# [EXCERPTED PASSAGE]
^^^^^^^^^^^^^^^^
The spouse has just heard on the news (he's a news junkie) that one of the countries adjoining Austria - probably Slovenia - contacted the Austrian authorities a while back to advise them that this terrorist had purchased a high-powered rifle. They ignored this; and the terrorist had been let out of jail early because of his age. Permissiveness kills.


----------



## elgar's ghost (Aug 8, 2010)

Christabel said:


> The European cultural clash is part of the problem of terrorism too. Europe is seen by many muslims (not just terrorists) as decadent, and I have to say there is some truth to that. They come with vastly different values.


I imagine that in more fevered minds it boils over into out-and-out resentment deriving not necessarily from IS-style zeal but personal jealousy and/or dysfunction which dons the mask of piety. Most of the advanced countries of the world are also predominantly secular and their godless citizens enjoy the levels of individual freedom and abundance of lifestyle choices which are far harder to both attain and accept within those societies where religion encourages - if not triggers - a narrow and suspicious worldview.
^^^^^^^^^^^^^^^^
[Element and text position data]
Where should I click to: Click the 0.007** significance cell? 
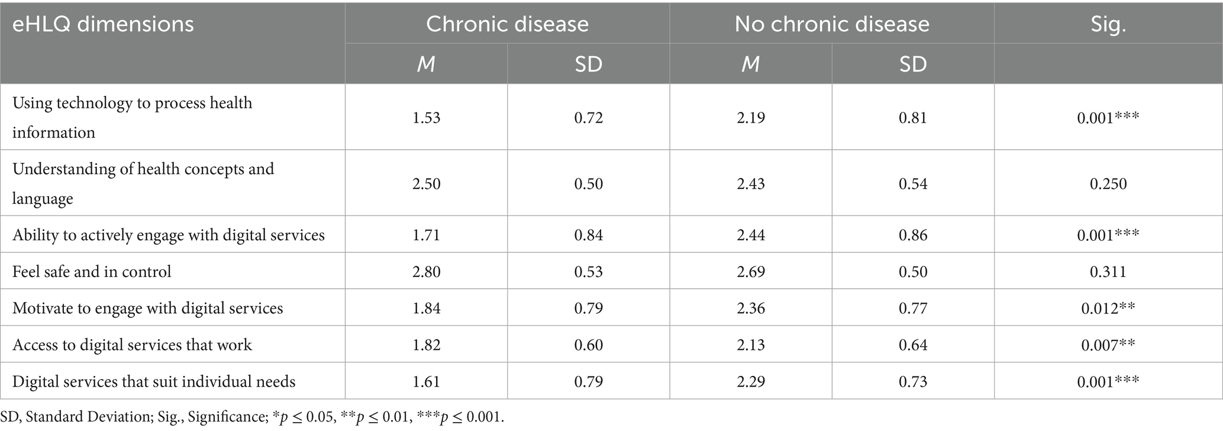coord(1108,345)
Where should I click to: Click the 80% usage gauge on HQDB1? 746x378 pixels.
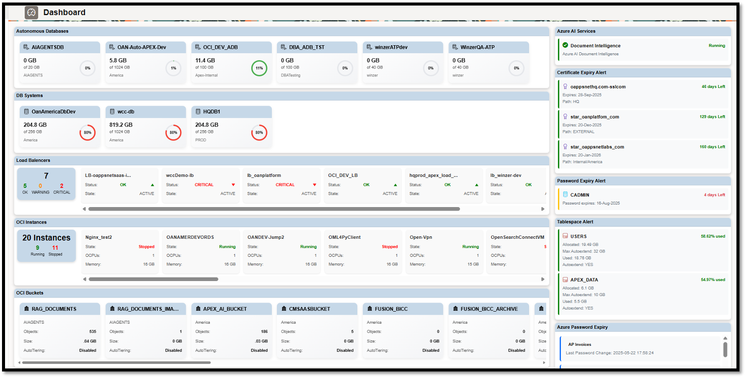point(260,133)
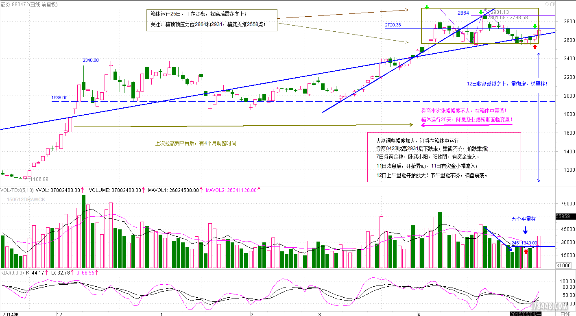Click the green down arrow beside 2864
This screenshot has height=316, width=576.
tap(481, 12)
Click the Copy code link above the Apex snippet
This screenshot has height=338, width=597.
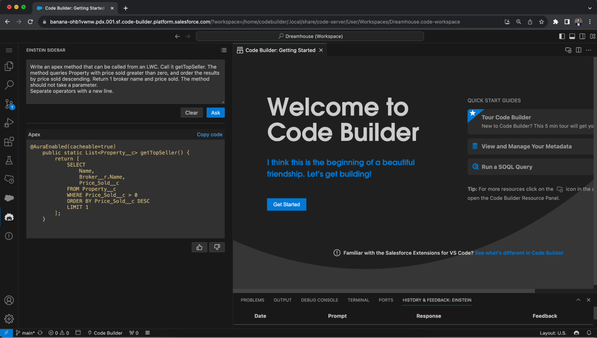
^^^^^^^^^^^^^^^^
# [EXERCISES TO COMPLETE]
**a)** In the forum discussion about terrorism in Europe, why had the terrorist been let out of jail early?
**b)** Extend the forum discussion about terrorism in Europe beyond its final sentence.

# [RESPONSES TO THE TASKS]
**a)** He was released early because of his age.

**b)**
----------



## Guest (Nov 5, 2020)

elgars ghost said:


> I imagine that in more fevered minds it boils over into out-and-out resentment deriving not necessarily from IS-style zeal but personal jealousy and/or dysfunction which dons the mask of piety. Most of the advanced countries of the world are also predominantly secular and their godless citizens enjoy the levels of individual freedom and abundance of lifestyle choices which are far harder to both attain and accept within those societies where religion encourages - if not triggers - a narrow and suspicious worldview.


I presume you mean all religion and not just Islam, for argument's sake. You point is well taken, though I'm not convinced that an 'abundance of lifestyle choices' actually leads to more freedom. The 'narrow and suspicious world view' isn't exclusively a 21st century phenomenon and we see restrictions on the choices of immigrants coming from other cultures not merely on religious grounds. These generally form the culture clash for their offspring in the new country, as referred to earlier by Jaack and demonstrated by my anecdote about the boy on the Vienna streetcar.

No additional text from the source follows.